あの『サラダ記念日』の衝撃から35年。昨年は歌壇の最高峰である迢空賞を受賞した俵万智。彼女も今年、還暦を迎える美女の1人だ。授賞式には沖縄の染め物ドレスで登場。黒髪のショートボブに大きな瞳でほほ笑む姿はデビュー当時とまったく変わらぬ“万智ちゃん”のまま。高校を卒業する息子をもつ還暦間近の女性だとは信じがたい。
東日本大震災直後、仙台を離れて石垣島に移住した際には大きなバッシングを受けた。その心境を《子を連れて 西へ西へと逃げてゆく 愚かな母と 言うならば言え》と詠んだ。石垣島の大自然に抱かれ、シングルマザーとして充実した日々を送った俵。石垣島の強烈な太陽は肌へのダメージも大きいのでは?
雑誌のインタビューでは“海藻をとったり、洞窟探検をしたりと野生の生活を送っていても、日焼けもシミもなし”と答えていた俵。その秘訣は、コウジ酸だ。コウジ酸とは酒造りの杜氏の手が美しいことから開発された、麹をもとにした発酵代謝物で美白の有効成分。30代半ば、こめかみにシミができたのをきっかけに《もう20年間、歯を磨く感覚でコウジ酸美容を続けて》いるハマりぶりだ。

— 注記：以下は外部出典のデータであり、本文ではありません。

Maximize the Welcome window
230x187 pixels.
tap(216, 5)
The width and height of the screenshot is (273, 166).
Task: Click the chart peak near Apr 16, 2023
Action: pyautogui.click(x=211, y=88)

「10年ほど前、『デルメッド』というコウジ酸のコスメブランドのイベントに俵さんが来場していました。当時、40代後半でしたが、肌年齢は20代くらいに見えましたね」(美容ライター)
恋は歌人に歌を詠ませてくれる
しかし、アラ還の美少女歌人の若さを保つ秘訣はそれだけではない!?
「ズバリ、恋心でしょう。俵さんが若山牧水について語ったエッセイがあるのですが、短歌は基本的に、心が揺れるときに生まれるものだと書いています。俵さんの場合、それは恋だと。恋は歌人に歌を詠ませてくれるものだとはっきり言っています」
とは、俵の出版に携わった関係者の言葉。そして“恋”のほかに“出産”もまた女を美しくする要因の1つだ。
《優等生と呼ばれて長き年月をかっとばしたき一球がくる》と『チョコレート革命』で詠った俵が、未婚の母として人工授精での出産を決意したのは40歳のとき。優等生と呼ばれた長い年月をかっとばす一球がこの出産だったのだろう。《バンザイの 姿勢で眠りいる吾子よ そうだバンザイ 生まれてバンザイ》の歌には、子どもを産んだよろこびがあふれている。
産後は両親のいる仙台に転居。その後は子育てに最適な環境を求めて引っ越しを続けた。長男が中学生のとき、宮崎県に移住。昨年末、出版した『花と短歌でめぐる 二十四節気 花のこよみ』の夏至のページには、紫陽花の花の写真の横に《恋の始まりは見慣れた景色を変えてくれる》と書き出されたエッセイがある。
母となった今も恋が彼女に短歌を詠ませ、その若さの理由になっているのは間違いないだろう。